Of course there are no easy answers in the book about how to discover the undiscovered self: Jung’s whole point is that we should get away from great generalisations and theories, and view the individual as, well, an individual. But there are some wonderful lessons, and the book is well written.

This was a strange book: all the reviews say how honest and uncompromising it is, and yet in the end I didn’t believe it. The basic plot is very simple. A man, Jay, is leaving his long-time partner, Susan, and their two young sons. The book is an extended inner monologue by Jay covering the last night before he leaves.

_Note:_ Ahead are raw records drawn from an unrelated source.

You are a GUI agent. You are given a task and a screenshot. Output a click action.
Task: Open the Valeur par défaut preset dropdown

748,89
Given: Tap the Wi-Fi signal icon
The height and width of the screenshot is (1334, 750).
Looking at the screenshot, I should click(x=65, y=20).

Why didn’t I believe it? For me, the character was too extreme. Plenty of people get bored with their partners and leave them. But things like leaving Susan in the hospital after she’s given birth to his first son, taking the champagne her father has left for her and drinking it with his girlfriend? Ending one section by thinking to himself ‘Cheerio, bitch’? Apparently feeling no guilt at all for abandoning his two young sons, even though he is aware of the horrible effects it will have on them from conversations with his friends Victor (who has also left his wife and kids, one of whom tried to kill himself) and Asif (who is a teacher of many kids who’ve been damaged by their parents)? All this is too much to believe, as are some of Jay’s reported sexual exploits with younger women, which sound more like a middle-aged male writer’s pornographic fantasies than the believable actions of the character Jay. It feels as if Kureishi is straining very hard to make Jay as reprehensible as possible. Clearly he is trying to convey a sense of the isolation and lack of moral compass that many people feel, as well as the sexual frustration and powerlessness that many men feel in a feminist age, particularly those old enough to have been brought up in a more male-dominated world. But I think in trying to do so he goes too far, and makes Jay more of a caricature than a character.

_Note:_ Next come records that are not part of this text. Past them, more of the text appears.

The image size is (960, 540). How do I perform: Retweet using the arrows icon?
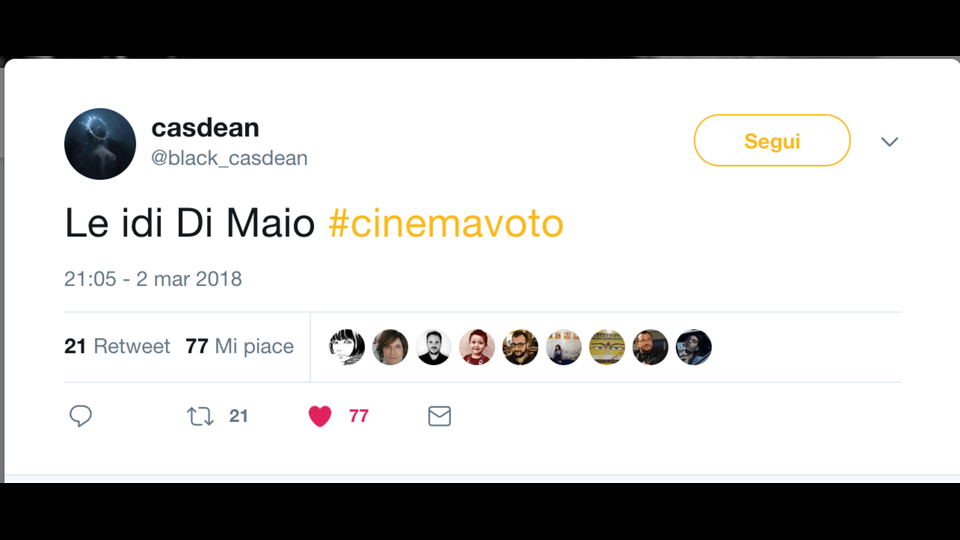point(201,416)
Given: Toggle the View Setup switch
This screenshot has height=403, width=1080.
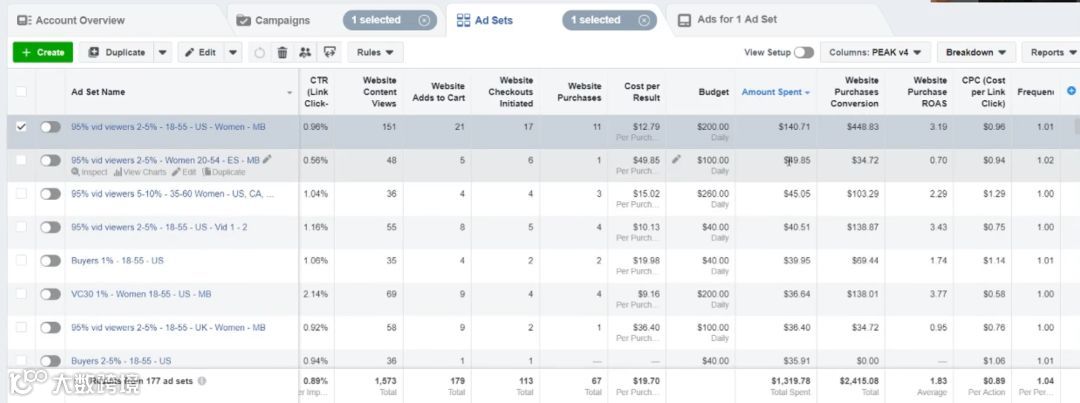Looking at the screenshot, I should (803, 52).
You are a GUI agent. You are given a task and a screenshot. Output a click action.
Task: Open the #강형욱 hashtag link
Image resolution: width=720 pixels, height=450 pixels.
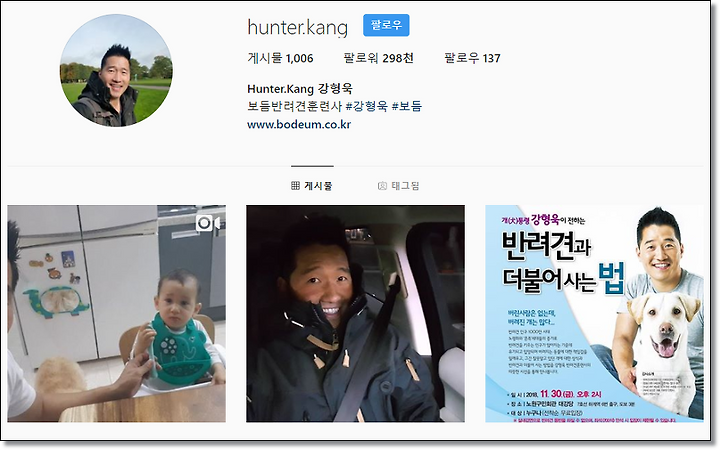point(366,107)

What I liked about the book, actually, were the parts that sounded less like fiction and more like an essay on the social development of Britain from the seventies to the nineties. For example he characterises his generation (those who came of age in the seventies) as ‘particularly priveleged and spoilt’, enjoying the freedom won by their elders in the sixties before the ‘cruelties of the eighties.’ He talks of the political convictions of his generation, ‘the last generation to defend communism’, but also of its inability to see the appeal of Thatcherism and therefore to fight it effectively. ‘We were left enervated and confused. Soon we didn’t know what we believed. Some remained on the left; others retreated into sexual politics; some became Thatcherites. We were the kind of people who held the Labour Party back. Still, I never understood the elevation of greed as a political credo. Whey would anyone want to base a political programme on bottomless dissatisfaction and the impossibility of happiness? Perhaps that was its appeal: the promise of luxury that in fact promoted endless work.’

I think he really has captured some important ideas here, and in other similar monologues. But between the islands of political and social truth there is a sea of very unbelievable fiction. While it was not a struggle to get through it, I wouldn’t say it was particularly rewarding either.